Written instruction >>
Can you express every line of the listing below as a Markdown table with the columns "No." and "Line", numbering the rows, skipping blank lines, and leaving the pictures out?

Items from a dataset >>
★ ★ ★ ★ ★ ★ ★

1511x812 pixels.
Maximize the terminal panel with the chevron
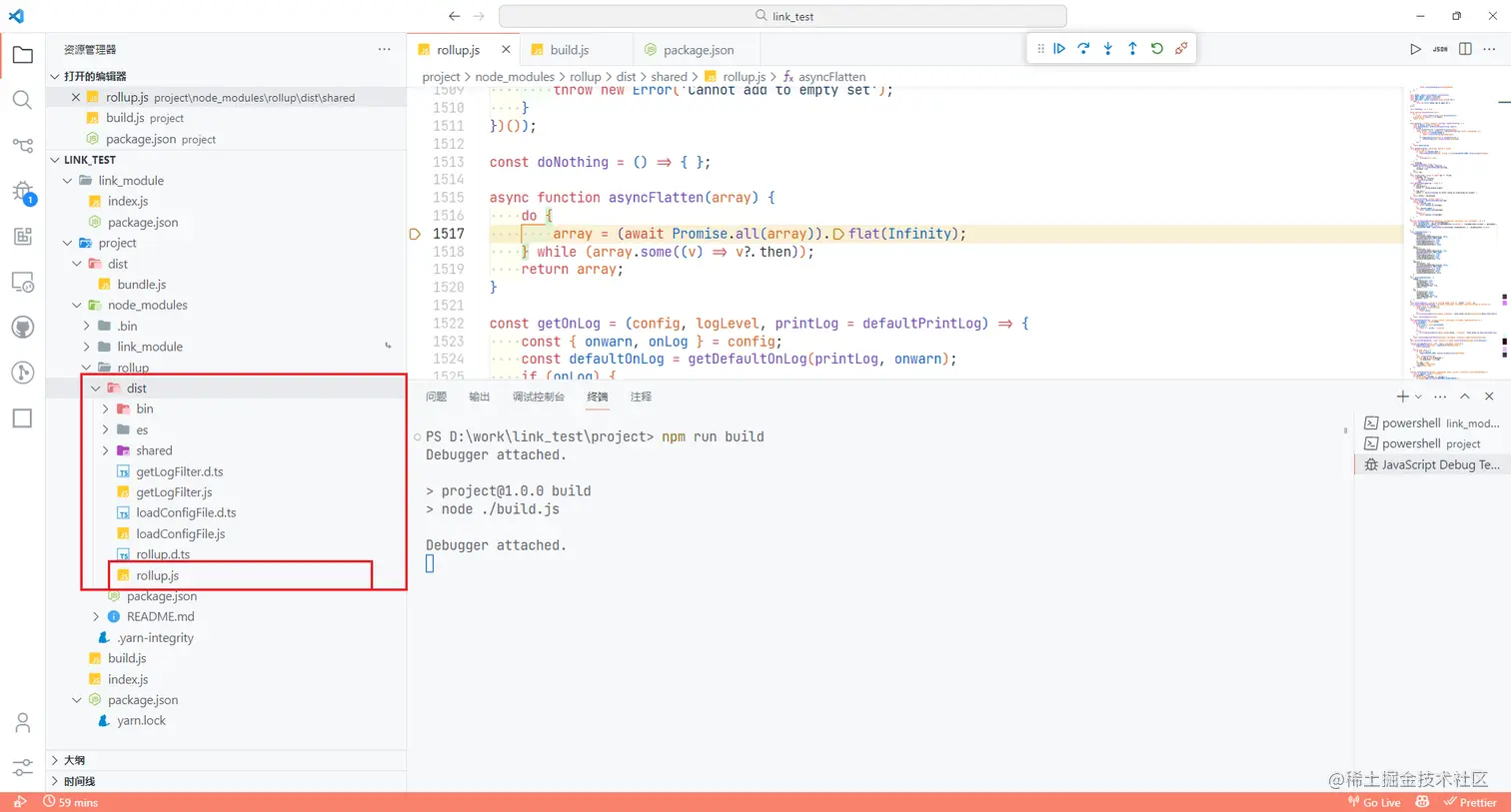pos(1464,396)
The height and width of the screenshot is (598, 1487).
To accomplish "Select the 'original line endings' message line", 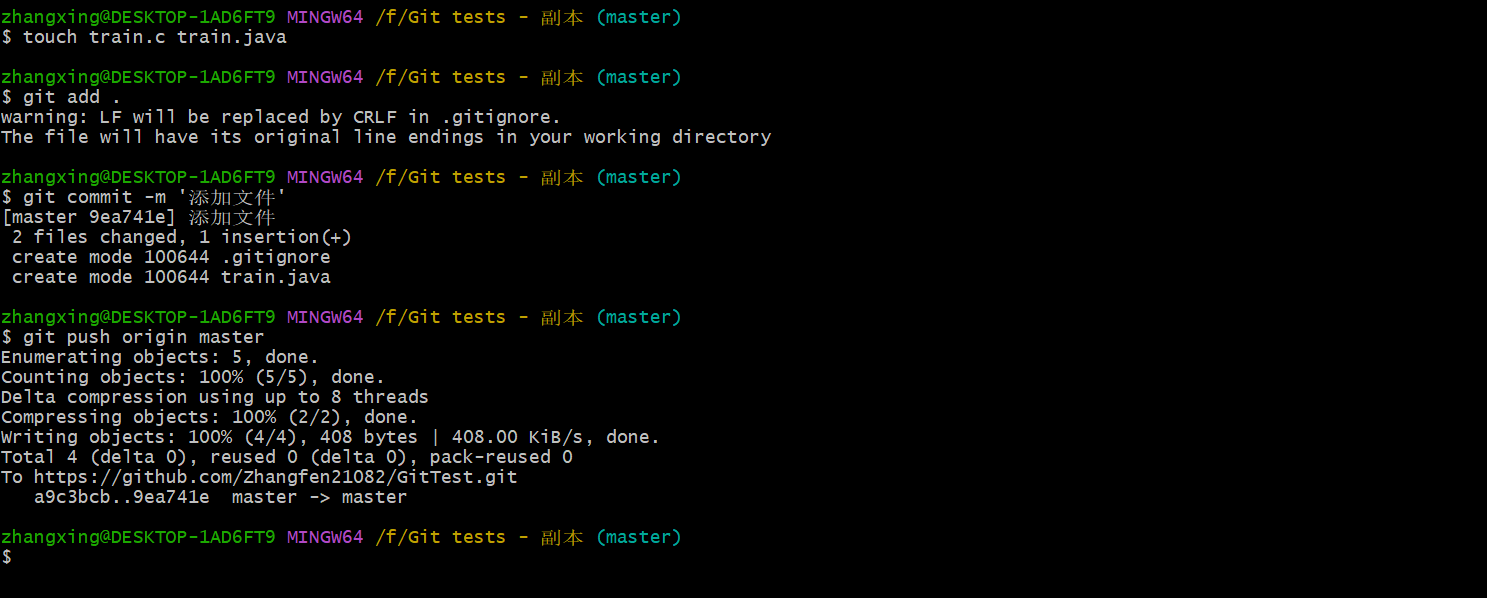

★ ★ ★ ★ ★ ★ ★

Result for this task >>
| No. | Line |
|---|---|
| 1 | 1511x812 pixels. |
| 2 | Maximize the terminal panel with the chevron |
| 3 | pos(1464,396) |
| 4 | The height and width of the screenshot is (598, 1487). |
| 5 | To accomplish "Select the 'original line endings' message line",  |